Plumbing in Antarctica
Data from NASA’s ICESat mission reveal a complex plumbing system deep beneath the West Antarctic ice sheet
The recent discovery of a sub-glacial water system beneath the West Antarctic ice sheet (WAIS) is causing scientists to rethink the mechanisms that control the flow of ice streams into the Ross Ice Shelf and ultimately into the Southern Ocean, according to a report in the February 15, 2007, issue of Science magazine online.
The report describes the sighting of a previously unknown region of sub-glacial lakes lying under two fast-flowing ice streams about one kilometer (3,280 feet) thick. The study provides the first evidence that sub-glacial water is stored in a linked system of reservoirs underneath the ice and can move quickly into and out of those reservoirs. This activity may play a major role in controlling the rate at which ice moves off the continent.
Authors of the article are Helen Amanda Fricker of Scripps Institution of Oceanography at UC San Diego, Ted Scambos of the National Snow and Ice Data Center, Robert Bindschadler of NASA Goddard Space Flight Center and Laurie Padman of Earth & Space Research.

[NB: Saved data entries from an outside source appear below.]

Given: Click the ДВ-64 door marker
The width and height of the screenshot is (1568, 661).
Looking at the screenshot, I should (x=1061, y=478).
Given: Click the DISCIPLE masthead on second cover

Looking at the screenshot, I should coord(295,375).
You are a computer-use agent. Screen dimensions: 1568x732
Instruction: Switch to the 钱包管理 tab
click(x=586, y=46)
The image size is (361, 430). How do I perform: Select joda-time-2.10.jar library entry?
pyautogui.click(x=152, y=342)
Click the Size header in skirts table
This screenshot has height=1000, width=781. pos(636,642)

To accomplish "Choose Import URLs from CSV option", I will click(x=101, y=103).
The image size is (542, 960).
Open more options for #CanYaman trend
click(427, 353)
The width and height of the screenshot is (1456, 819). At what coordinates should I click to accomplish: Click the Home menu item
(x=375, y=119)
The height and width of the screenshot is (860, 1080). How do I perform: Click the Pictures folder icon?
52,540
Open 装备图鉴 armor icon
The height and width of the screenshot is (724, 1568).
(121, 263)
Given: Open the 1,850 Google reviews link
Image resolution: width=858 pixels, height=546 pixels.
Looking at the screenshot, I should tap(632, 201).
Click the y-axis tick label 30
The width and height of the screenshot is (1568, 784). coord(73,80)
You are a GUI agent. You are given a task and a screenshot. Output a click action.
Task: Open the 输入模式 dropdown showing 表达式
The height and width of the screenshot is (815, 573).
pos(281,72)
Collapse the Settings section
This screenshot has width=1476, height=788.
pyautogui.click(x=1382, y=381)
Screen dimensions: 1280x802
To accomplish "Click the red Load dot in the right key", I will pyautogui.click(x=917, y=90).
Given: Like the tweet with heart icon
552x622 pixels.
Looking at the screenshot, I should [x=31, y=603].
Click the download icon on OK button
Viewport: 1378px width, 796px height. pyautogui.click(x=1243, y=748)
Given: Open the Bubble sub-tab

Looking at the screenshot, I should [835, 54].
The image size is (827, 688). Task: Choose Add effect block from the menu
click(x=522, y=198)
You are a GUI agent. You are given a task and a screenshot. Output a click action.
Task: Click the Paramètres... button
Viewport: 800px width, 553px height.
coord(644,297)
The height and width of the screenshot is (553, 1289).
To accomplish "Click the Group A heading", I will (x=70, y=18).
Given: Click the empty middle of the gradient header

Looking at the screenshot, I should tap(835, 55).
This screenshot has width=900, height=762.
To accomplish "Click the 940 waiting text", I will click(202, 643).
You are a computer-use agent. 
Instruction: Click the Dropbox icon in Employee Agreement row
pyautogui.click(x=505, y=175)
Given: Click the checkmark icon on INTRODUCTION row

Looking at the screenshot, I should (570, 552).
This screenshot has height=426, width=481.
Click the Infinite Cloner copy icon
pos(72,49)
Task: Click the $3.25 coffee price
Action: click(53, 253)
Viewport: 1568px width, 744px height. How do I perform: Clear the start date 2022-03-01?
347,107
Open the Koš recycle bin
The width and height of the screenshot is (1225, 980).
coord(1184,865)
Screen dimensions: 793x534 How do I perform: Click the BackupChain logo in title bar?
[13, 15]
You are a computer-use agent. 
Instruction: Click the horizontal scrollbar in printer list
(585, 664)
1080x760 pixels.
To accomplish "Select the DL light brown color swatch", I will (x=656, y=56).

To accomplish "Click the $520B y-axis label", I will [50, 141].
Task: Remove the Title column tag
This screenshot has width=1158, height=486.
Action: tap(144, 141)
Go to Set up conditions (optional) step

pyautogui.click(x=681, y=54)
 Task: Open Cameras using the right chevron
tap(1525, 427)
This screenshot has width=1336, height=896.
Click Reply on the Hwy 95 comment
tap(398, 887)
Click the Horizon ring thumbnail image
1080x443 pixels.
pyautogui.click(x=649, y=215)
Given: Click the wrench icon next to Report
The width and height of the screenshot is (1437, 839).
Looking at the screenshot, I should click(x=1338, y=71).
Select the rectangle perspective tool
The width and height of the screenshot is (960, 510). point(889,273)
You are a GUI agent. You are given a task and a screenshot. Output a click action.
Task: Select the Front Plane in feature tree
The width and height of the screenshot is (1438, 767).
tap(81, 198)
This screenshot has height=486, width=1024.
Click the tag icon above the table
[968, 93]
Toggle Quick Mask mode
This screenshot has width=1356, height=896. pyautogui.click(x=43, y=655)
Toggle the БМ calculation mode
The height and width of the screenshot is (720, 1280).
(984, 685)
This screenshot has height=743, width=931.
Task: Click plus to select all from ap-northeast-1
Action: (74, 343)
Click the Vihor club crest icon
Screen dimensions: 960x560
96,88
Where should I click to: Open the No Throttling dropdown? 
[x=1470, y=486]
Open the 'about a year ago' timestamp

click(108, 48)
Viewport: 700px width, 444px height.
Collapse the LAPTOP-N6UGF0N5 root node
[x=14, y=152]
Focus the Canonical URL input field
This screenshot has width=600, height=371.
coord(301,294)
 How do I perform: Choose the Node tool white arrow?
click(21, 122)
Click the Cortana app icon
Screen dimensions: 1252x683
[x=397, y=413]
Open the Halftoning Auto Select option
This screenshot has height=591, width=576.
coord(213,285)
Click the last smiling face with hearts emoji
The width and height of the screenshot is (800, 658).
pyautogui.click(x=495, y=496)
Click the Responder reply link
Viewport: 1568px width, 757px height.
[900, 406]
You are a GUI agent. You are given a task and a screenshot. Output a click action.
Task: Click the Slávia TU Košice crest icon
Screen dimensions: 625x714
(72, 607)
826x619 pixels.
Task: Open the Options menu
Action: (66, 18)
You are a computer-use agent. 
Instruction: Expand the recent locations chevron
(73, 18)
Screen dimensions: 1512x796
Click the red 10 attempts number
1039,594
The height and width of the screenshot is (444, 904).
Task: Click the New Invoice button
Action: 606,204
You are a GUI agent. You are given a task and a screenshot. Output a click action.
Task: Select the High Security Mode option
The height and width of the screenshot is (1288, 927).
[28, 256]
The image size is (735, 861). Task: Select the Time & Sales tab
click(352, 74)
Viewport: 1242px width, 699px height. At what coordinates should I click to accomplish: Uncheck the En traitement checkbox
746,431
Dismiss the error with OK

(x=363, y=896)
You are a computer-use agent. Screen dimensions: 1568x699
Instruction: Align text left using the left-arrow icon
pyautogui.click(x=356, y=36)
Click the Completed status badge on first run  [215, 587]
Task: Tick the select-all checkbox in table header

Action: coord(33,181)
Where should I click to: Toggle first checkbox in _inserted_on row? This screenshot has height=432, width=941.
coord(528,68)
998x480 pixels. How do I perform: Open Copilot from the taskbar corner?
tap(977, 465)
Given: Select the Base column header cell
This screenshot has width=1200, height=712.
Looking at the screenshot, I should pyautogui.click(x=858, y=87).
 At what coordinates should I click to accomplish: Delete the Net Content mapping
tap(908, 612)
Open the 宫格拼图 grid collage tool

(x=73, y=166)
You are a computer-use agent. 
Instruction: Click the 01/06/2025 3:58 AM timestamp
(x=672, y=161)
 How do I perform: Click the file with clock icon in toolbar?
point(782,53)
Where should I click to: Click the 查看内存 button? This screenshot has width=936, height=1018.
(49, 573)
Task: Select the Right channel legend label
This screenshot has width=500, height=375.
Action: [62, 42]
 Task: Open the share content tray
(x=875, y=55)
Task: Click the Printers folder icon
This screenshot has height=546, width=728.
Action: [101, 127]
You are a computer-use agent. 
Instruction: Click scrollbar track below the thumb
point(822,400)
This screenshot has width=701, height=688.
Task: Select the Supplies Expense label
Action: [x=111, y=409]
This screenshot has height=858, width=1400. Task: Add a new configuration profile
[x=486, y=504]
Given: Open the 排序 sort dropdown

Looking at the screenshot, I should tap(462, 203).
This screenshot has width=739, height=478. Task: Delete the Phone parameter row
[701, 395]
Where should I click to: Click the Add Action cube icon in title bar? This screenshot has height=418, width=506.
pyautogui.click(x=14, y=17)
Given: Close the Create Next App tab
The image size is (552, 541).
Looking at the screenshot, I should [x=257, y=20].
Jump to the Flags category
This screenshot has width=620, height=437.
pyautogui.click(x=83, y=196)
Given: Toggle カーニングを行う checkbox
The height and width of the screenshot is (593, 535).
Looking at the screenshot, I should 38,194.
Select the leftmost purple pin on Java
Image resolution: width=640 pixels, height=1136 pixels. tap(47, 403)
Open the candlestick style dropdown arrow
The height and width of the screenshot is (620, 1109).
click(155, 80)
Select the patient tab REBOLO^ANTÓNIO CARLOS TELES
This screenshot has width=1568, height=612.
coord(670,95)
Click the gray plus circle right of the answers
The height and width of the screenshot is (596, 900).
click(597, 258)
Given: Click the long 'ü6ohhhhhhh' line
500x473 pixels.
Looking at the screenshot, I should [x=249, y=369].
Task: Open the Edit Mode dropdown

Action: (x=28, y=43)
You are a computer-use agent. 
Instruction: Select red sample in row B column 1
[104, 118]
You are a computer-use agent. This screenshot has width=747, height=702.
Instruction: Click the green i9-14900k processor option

The new findings were made possible by precise elevation measurements taken from NASA’s Ice, Cloud, and land Elevation Satellite (ICESat) from 2003 to 2006 collected over the Whillans and Mercer ice streams in West Antarctica. The two ice streams are major feeders of ice to the Ross Ice Shelf, Antarctica’s largest ice shelf covering an area of the ocean about the size of France with ice several hundred meters thick.
Ice streams are components of the ice sheet that move faster than surrounding ice and may be up to 50 kilometers (31 miles) wide and 2 (1.25 miles) kilometers thick, stretching for hundreds of kilometers. The ice streams are responsible for transporting most of the ice leaving the continent to the floating ice shelves and, ultimately, to the ocean.
Glaciologists have known for a long time that water exists under ice streams. The surprising thing about this discovery is the amount of water involved and the pace at which it moves from one reservoir to another, according to lead author Helen Fricker, a glaciologist at Scripps Oceanography.
"We didn’t realize that the water under these ice streams was moving in such large quantities, and on such short time scales," Fricker said. "We thought these changes took place over years and decades, but we are seeing large changes over months. The detected motions are astonishing in magnitude, dynamic nature and spatial extent."
During the three-year study period, the researchers observed one sub-glacial lake approximately 10 kilometers by 30 kilometers (6 miles by 18.5 miles) to drain a volume of 2 cubic kilometers (528 billion gallons) of water into the ocean under the Ross Ice Shelf through a sub-glacial channel. Another nearby sub-glacial lake steadily filled with1.2 cubic kilometers (317 billion gallons) of water. The data also indicate a net gain of water in the sub-glacial system over the three years, although no relationship can yet be determined to the motion of the two ice streams or the stability of the WAIS, Fricker said.
The WAIS is part of the ongoing debate on the stability of ice sheets and their possible collapse and contribution to raising sea levels worldwide as a result of global warming. Some 90 percent of the world’s ice is located in Antarctica, most of it formed in an ice sheet over the land. If rising atmospheric temperatures increasingly melt the ice shelves, their ability to buttress the ice streams on the land would be reduced, allowing more ice to enter the oceans and raise sea levels. One concern is that as increased sub-glacial water accumulates, it may move ice off the continent faster.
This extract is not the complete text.